# EXTRACTED RECORDS
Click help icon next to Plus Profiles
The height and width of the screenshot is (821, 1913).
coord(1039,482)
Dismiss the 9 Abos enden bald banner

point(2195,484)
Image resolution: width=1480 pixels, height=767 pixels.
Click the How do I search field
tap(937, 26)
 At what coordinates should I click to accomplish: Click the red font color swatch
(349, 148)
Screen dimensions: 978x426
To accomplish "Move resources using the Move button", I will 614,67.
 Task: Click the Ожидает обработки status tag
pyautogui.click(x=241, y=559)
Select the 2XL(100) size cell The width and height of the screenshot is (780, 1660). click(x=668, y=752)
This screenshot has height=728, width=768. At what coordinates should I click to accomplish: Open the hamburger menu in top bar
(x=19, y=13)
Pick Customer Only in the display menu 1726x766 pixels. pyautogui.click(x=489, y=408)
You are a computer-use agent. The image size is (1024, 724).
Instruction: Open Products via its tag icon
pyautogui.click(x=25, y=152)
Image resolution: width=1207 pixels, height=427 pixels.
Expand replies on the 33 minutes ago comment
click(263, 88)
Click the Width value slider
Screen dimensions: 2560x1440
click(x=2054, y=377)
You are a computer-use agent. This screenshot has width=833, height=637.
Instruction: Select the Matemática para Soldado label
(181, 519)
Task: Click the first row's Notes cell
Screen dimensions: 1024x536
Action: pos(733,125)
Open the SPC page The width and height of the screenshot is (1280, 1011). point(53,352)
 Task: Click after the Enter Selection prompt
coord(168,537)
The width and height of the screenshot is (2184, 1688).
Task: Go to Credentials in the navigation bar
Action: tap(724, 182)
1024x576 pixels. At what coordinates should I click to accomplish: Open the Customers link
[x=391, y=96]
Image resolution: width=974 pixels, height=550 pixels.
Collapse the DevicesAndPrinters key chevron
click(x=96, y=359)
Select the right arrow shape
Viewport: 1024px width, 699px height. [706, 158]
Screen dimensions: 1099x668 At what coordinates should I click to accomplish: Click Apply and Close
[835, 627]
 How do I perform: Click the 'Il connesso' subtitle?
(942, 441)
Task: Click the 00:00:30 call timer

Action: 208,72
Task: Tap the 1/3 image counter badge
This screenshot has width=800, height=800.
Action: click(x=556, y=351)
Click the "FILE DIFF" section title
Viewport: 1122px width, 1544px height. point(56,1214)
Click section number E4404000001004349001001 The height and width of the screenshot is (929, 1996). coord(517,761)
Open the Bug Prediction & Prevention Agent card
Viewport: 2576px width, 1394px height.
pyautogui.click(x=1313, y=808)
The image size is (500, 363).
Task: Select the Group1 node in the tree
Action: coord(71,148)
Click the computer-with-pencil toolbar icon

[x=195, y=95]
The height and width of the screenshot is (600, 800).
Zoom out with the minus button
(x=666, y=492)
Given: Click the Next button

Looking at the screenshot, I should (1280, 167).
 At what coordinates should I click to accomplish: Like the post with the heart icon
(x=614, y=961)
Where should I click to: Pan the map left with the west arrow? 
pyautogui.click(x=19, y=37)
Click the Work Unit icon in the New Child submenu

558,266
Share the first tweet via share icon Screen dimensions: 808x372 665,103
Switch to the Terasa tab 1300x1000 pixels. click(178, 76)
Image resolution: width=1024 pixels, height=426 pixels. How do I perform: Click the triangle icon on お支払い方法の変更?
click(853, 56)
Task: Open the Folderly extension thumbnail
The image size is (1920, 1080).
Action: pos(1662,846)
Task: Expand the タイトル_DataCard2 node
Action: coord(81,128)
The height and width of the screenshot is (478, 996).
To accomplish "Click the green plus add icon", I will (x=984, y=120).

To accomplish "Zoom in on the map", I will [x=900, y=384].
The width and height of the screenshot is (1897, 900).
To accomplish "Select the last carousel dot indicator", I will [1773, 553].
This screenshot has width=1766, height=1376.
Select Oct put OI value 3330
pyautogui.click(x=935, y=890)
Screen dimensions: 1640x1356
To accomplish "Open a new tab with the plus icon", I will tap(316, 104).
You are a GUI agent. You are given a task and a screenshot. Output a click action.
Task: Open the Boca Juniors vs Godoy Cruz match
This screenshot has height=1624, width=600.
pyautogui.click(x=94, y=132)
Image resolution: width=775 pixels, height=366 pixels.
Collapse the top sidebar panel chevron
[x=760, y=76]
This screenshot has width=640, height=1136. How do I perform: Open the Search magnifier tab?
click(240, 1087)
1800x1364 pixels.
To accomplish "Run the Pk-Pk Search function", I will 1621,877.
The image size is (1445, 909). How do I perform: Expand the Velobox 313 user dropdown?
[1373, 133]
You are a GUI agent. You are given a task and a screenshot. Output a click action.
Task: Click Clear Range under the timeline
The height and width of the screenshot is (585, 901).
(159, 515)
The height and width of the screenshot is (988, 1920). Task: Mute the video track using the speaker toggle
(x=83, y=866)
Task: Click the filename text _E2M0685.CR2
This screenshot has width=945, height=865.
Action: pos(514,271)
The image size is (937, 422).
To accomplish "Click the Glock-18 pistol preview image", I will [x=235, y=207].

# GIVEN PROBLEM
Copy the entries starting at the line that contains "Screen dimensions: 1640x1356" and ending after the line that contains "[1373, 133]", character for character.

# REPLY
Screen dimensions: 1640x1356
To accomplish "Open a new tab with the plus icon", I will tap(316, 104).
You are a GUI agent. You are given a task and a screenshot. Output a click action.
Task: Open the Boca Juniors vs Godoy Cruz match
This screenshot has height=1624, width=600.
pyautogui.click(x=94, y=132)
Image resolution: width=775 pixels, height=366 pixels.
Collapse the top sidebar panel chevron
[x=760, y=76]
This screenshot has width=640, height=1136. How do I perform: Open the Search magnifier tab?
click(240, 1087)
1800x1364 pixels.
To accomplish "Run the Pk-Pk Search function", I will 1621,877.
The image size is (1445, 909). How do I perform: Expand the Velobox 313 user dropdown?
[1373, 133]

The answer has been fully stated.